__Exercise passage__:
It's still just the second week in October, soon after Hernandez's first full Mariners season, in which he posted a team-high 12 victories. The desire for some down time after the 162-game schedule is overwhelming, and his family patiently obliges his skipped mornings and lazy afternoons.

 

Hernandez returns each winter to this industrial South American city of 1.4 million people, about 100 miles southwest of Caracas. His father bought the family's two-level home 23 years ago with his savings as a truck driver and — despite some remodeling — little about it has changed. Life here isn't much different for Hernandez now than it was in his early teens. The simplicity of it all would shock many fans in the United States.

 

While he drives a Ford Explorer, it's not all that uncommon in this oil-rich country, where public transit is woefully inefficient and gasoline costs about 12 cents a gallon. Hernandez also recently bought his own two-story home about a half-hour's drive away, though it won't be ready until December.

 

It means, for now, that his life is still suspended in somewhat of a time warp.

 

 

A star in trophies only

 

 

His family's home is cramped, with an oversized wood table taking up much of the kitchen. Farther back is a walled-off, outdoor barbecue area, with empty beer crates on the concrete floor, a washing machine off to the side and a full line of clothes strung up and drying in the sun. Next to a cluttered living room, in a small hallway, is a display of trophies and medals featuring the accomplishments of Felix and his brother, Moises, a year older and a pitcher in the Atlanta Braves' system.

 

"These are my favorites," Hernandez proclaims, pointing out mounted baseballs from his first big-league game, his first complete game and his first shutout. "I like to look at these every once in a while. Sometimes, I can't believe it all."

 

Hernandez sleeps on the second floor, accessible by a narrow, outdoor staircase in the back. There is a small pen outside his door for the rooster and a chicken his father keeps as pets.

 

The bedroom where he'll spend so much of each morning is stark, with unpainted walls decorated with Hernandez's diplomas from Jose Austria High School in Valencia. His double bed holds a simple foam mattress, shoved next to a twin so he and his girlfriend have more room. The television is a bulky, 13-inch model, perched atop a unit of stacked shelves. About the only sign of any celebrity trappings are the dozen pairs of sports shoes in a metal cabinet.

 

"I'm not famous," the ballplayer protests while making his bed, which is covered by one of those blankets given away by the Mariners in fan promotions. "Please, don't call me famous because I'm not famous."

 

And indeed, even in this baseball-crazed country, his modesty seems genuine.

 

 

Armed and dangerous

 

 

A drive through the working-class neighborhood of Fundación Valencia, where Hernandez has lived his entire life, finds no billboards proclaiming him a native son. The nearby Little League ballpark, where he became a local legend by throwing 90 miles-per-hour fastballs as a 14-year-old, isn't renamed in his honor.

 

The family home is slightly bigger than the typical single-level dwellings in the vicinity and is easily visible because of the reddish tiles that trim a white exterior. But there are no gawkers standing outside, or creeping slowly by in their cars. No autograph seekers trailing Hernandez when he walks his two dogs, a pit bull terrier named "Oriole" and a feisty, fist-sized s***su dubbed "King."

__Exercises__:
• a. Print the part of the Hernandez passage between "A star in trophies" and "Atlanta Braves' system.", inclusive.
• b. Name each milestone game that Hernandez marks with a mounted baseball in the Hernandez passage.
• c. Pick up the Hernandez passage after its final sentence and continue writing it.
The lines after this point play no part in the exercise.

Stored data entries
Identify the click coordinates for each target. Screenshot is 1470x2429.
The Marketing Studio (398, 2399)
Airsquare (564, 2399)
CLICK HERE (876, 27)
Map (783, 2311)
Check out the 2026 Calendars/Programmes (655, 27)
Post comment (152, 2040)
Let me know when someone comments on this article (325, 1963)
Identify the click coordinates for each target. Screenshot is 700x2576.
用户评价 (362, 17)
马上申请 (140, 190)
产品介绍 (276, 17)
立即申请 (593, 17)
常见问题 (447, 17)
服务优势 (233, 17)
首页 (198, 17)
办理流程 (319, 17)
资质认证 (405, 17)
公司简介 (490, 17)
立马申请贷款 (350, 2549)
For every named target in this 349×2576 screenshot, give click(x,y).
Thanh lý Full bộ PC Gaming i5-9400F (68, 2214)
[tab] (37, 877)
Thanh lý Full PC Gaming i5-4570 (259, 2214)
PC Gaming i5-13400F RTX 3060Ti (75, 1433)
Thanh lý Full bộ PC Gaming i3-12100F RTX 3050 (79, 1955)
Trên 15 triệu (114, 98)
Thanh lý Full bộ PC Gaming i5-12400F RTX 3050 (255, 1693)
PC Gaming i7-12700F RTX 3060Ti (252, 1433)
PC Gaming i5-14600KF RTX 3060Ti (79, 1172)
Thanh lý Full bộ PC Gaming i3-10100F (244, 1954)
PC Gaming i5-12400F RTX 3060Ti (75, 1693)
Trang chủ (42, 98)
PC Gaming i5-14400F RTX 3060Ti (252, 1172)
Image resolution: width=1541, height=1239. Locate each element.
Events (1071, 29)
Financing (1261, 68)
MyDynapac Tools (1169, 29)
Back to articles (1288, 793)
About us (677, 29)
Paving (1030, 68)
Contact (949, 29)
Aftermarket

__Solved tasks__:
• a.
A star in trophies only

 

 

His family's home is cramped, with an oversized wood table taking up much of the kitchen. Farther back is a walled-off, outdoor barbecue area, with empty beer crates on the concrete floor, a washing machine off to the side and a full line of clothes strung up and drying in the sun. Next to a cluttered living room, in a small hallway, is a display of trophies and medals featuring the accomplishments of Felix and his brother, Moises, a year older and a pitcher in the Atlanta Braves' system.

• b. His first big-league game, his first complete game and his first shutout.

• c.
 

"The people here respect my privacy," Hernandez says.

 

And that's always a welcome thing when you're wealthy and still living amongst the masses in modern-day Venezuela.

 

Valencia is the country's third-largest city and only marginally less dangerous than Caracas, which has the world's highest per capita homicide rate and where kidnappings and robberies commonly occur in broad daylight. On this particular morning, truckers block the highway leading to Valencia from the nearby city of Maracay to protest frequent hijackings by a local gang leader the police won't arrest.

 

Hernandez's neighborhood, while quieter than the skyscraper-filled downtown, is by no means exclusive and has its share of drunks, beggars and would-be muggers and extortionists prowling the streets.

 

"I don't let him go out at night," his mother says, shaking her head. "It's too dangerous."

 

His father adds: "We try to give him advice all the time, to explain to him how the situation is in Venezuela and what he should be doing. Or shouldn't be doing."

 

 

A big boy on the porch

 

 

His parents say their own lives haven't changed too drastically because of their son. They know about the September 2004 kidnapping in Caracas of the mother of former Detroit Tigers closer Ugueth Urbina, held for five months before being rescued. But they have no plans to move to some of the city's more secure neighborhoods, sealed off by electronic gates or monitored by security guards.

 

"Sometimes, we do see a difference," his mother says. "Some people will ask us for signed balls and other things from Felix. I don't know what to think about that, really.

 

"When Felix was younger, sometimes I would take him and Moises to baseball games and I would tell them no soft drinks. We had money for the tickets, but not for the drinks. For many years, nobody around here helped us out, but now they want us to do things for them."

 

There are cage-like bars surrounding the home's covered front porch, accessible only through a gate that stays locked. If not for those, anyone could wander off the street and sidle up to Hernandez, because he spends much of his day on the porch.

 

Hernandez wiles away porch time reading newspapers while sprawled out on a sofa, or playing with the daughter he has barely seen since spring training began. Her toys are spread across the porch, having multiplied from some of the stock in the 11 suitcases worth of clothes and goods Hernandez brought back from the United States.

 

"I paid $1,300 in duties," he says.

 

Hernandez helps his daughter push around a plastic toy truck . He also bounces her on his knee and contorts his face in a bid to get her to laugh.

 

"I would stay here and play with her all day if I could," he says. "I missed her so much, especially when she turned 1. Next year, I'll bring her up to Seattle with me."

 

His mother laughs and shakes her head as she watches Hernandez and her grandchild.

 

"He hasn't changed," she says. "He still plays with little kids like a big boy. That's what he is. A big boy."

 

In this house he is.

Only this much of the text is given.